When I headed off to school my mother told them I was right handed and that I was to be right handed. I am old enough that this sort of statement was allowed and even encouraged. I can remember other left handed children. Every effort was made to make us right handed.
I can also remember the dreaded words, "Hold out your hand."  The teacher would mean my left hand. I would hold it out and the ruler would come down hard on my hand. 
One teacher refused to allow me to do any art and craft at all. She set me "extra writing". I made pot hooks while the other members of the class drew, coloured in, cut out, pasted, threaded and otherwise constructed bright colourful things.
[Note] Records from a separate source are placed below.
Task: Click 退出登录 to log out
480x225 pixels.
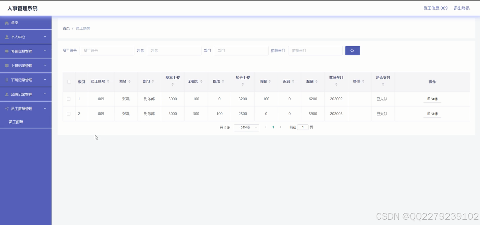Action: [x=461, y=8]
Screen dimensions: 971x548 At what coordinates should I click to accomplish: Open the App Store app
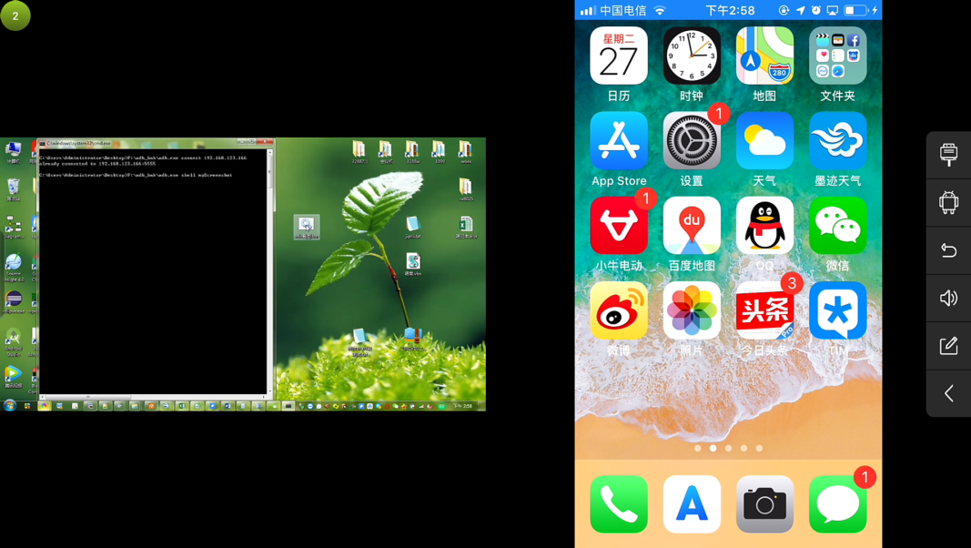pos(619,141)
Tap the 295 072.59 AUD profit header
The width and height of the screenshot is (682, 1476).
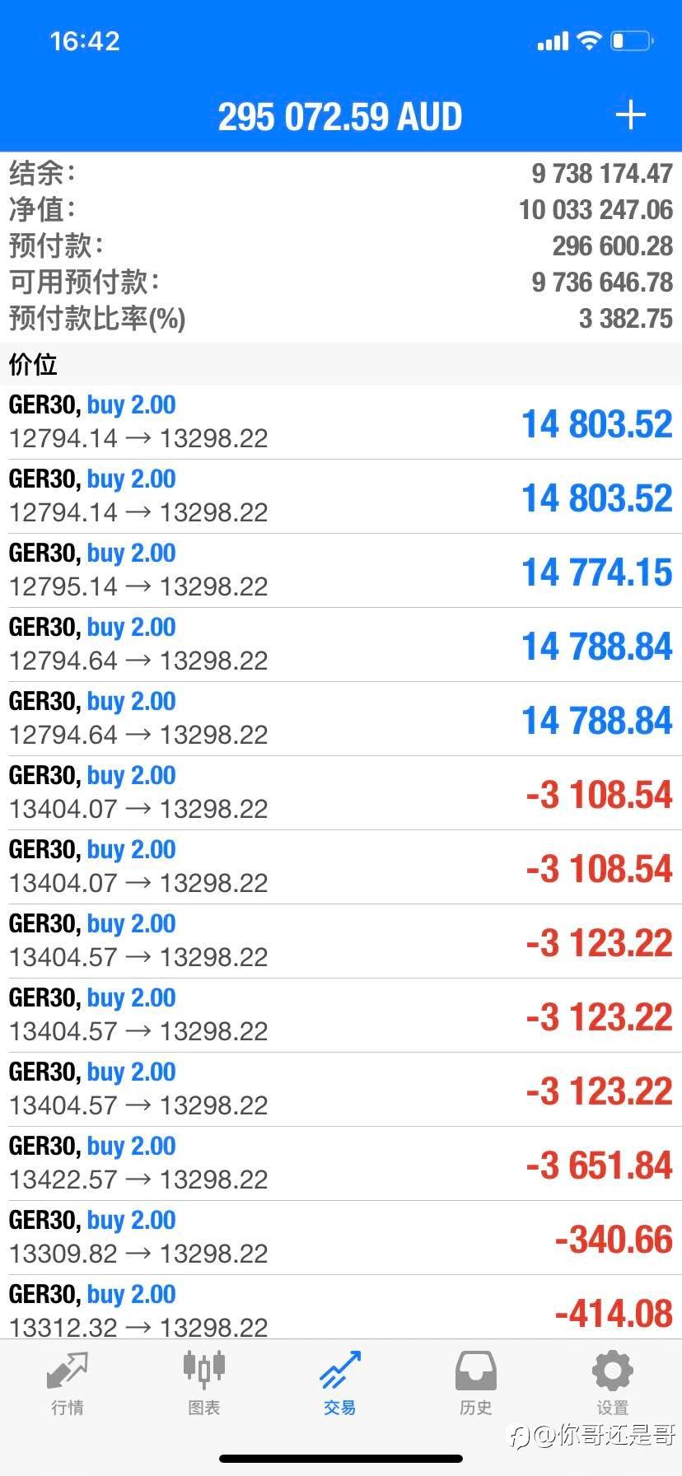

I hated her with a passion. I hated school. I think I hated the world that year. It made no difference. It is surprising that I still did well in every other subject. I came third in class that year. If I had been given any marks at all for writing I might have done rather better.
I wonder now just how much damage the attitude towards left handers did - and perhaps still does. Some of the most creative and able people in history have been left handed - just look at Leonardo da Vinci. There have been some idiots who were left handed too of course - but now I like to think I am not one of them.

2 comments:

jeanfromcornwall said...

How breathtakingly cruel and stupid that attitude to lefthanders was. I wonder what on earth was the rationale behind it. I am so firmly right-handed that if I was without the use of my right hand, I would effectively have no hands to use. So I can understand how wrongheaded it was.

Before I knew which way my babies were, I used to try always to offer any item, or implement, in a neutral way so that they could grasp it with the hand they preferred. They all turned out to be right-handers, but are all rather more useful with their left hands than I have ever been.

JO said...

One of my daughters in left-handed, but the school was wonderful, made the left-handed thing easy.

She also wore glasses, and could see very little without them. They made her take them off for games, as they were 'dangerous.' Then no-one picked her for teams, cos she couldn't see the ball. High jump? No way, she couldn't see the pole. Only hope it wouldn't happen these days.